Die PFefferlinge werden in Schalotten angedämpft, mit Salz, Pfeffer und etwas Steinpilzpulver gewürzt, mit etwas Weißwein und ungeschlagener Sahne abgelöscht. Das Ganze leise, aber nicht zu weich köcheln lassen, kurz bevor die Spaghetti fertig sind werden die schon vorgegarten Garneln unter die Pfifferlinge gehoben, mit etwas geriebener Zitronenschale verfeinern. Ist die Sauce zu dünn, kann gerne mit etwas hellem Instant-Saucenpulver gebunden werden.
Die Spaghetti auf die vorgewärmten Teller geben, "mare monti" darüber verteilen und dann essen!

Nudelsalat mit Garnelen und Krebsfleisch

Ein sommerlicher leichter Nudelsalat ohne Majonnaise ist, finde ich, eine gute Idee.
Tagliatelle werden bißfest gekocht.
In der Zwischenzeit kann man die Garnelen und das Krebsfleisch vorbereiten, d.h. im Sieb mit kaltem Wasser abbrausen und mit einem Küchenkrepp trocknen. In eine kl. Schüssel geben und mit Zitronensaft sowie etwas geriebener Zitrone übergießen.

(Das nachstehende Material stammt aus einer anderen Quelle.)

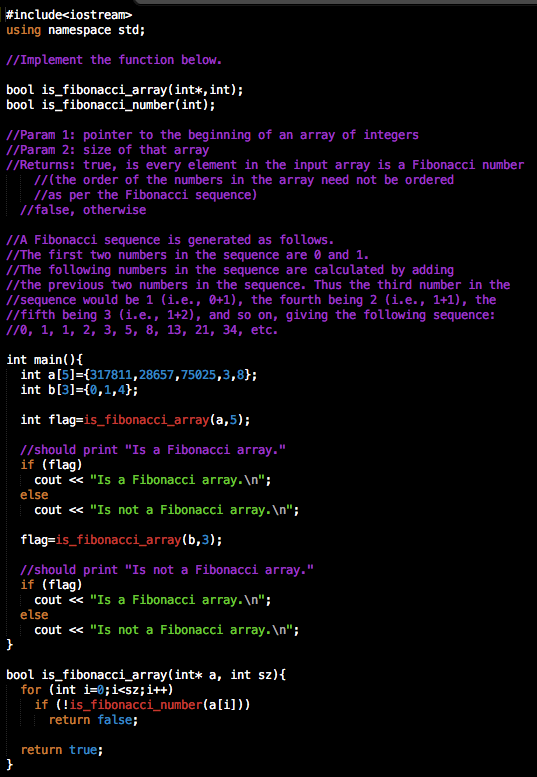This screenshot has width=537, height=777.
Task: Click the first 'else' keyword in main
Action: 34,495
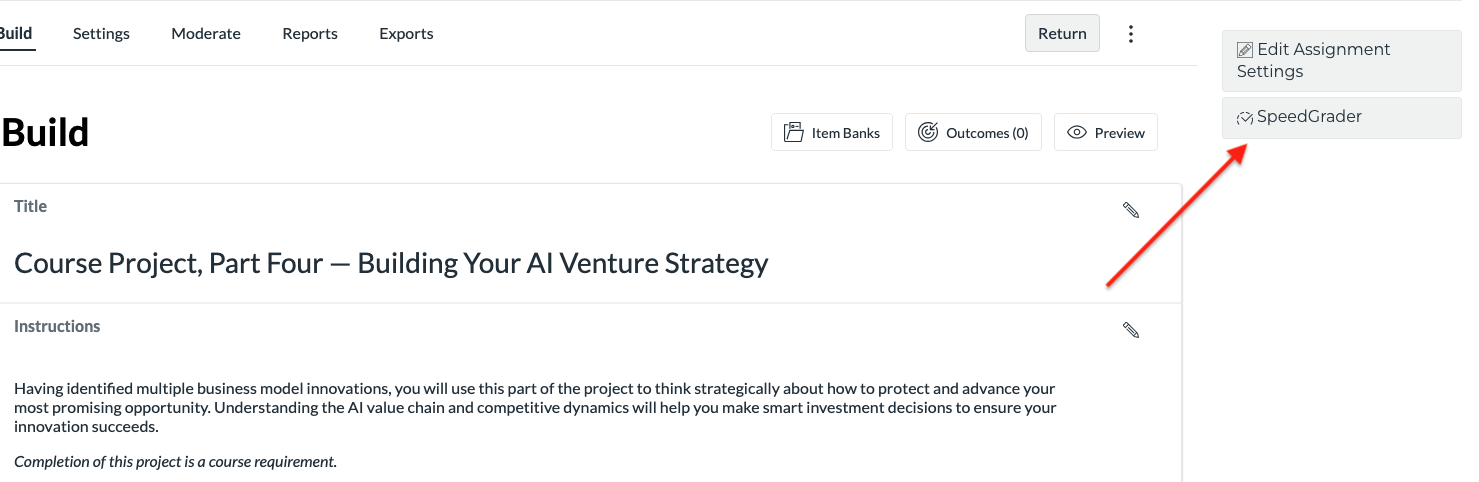
Task: Select the Exports tab
Action: tap(406, 34)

Die Tagliatelle nach dem Kochen in eine Schüssel geben **), sofort und noch warm, mit einem guten Olivenoel sowie weißem Balsamico vermischen, salzen, pfeffern und danach die Garnelen und das Krebsfleisch druntermischen.
**) Etwas von dem Nudelwasser in dem Topf lassen und eine handvoll TK-Erbsen kurz darin ziehen lassen - abgießen!
Die Erbsen sowie halbierte oder geviertelte Cocktailtomaten auch noch daruntermischen, abschmecken und mit frischem Basilikum garnieren.
Der Salat sieht hübsch aus, wenn man ihn nicht in einer Schüssel, sondern auf einer Platte serviert.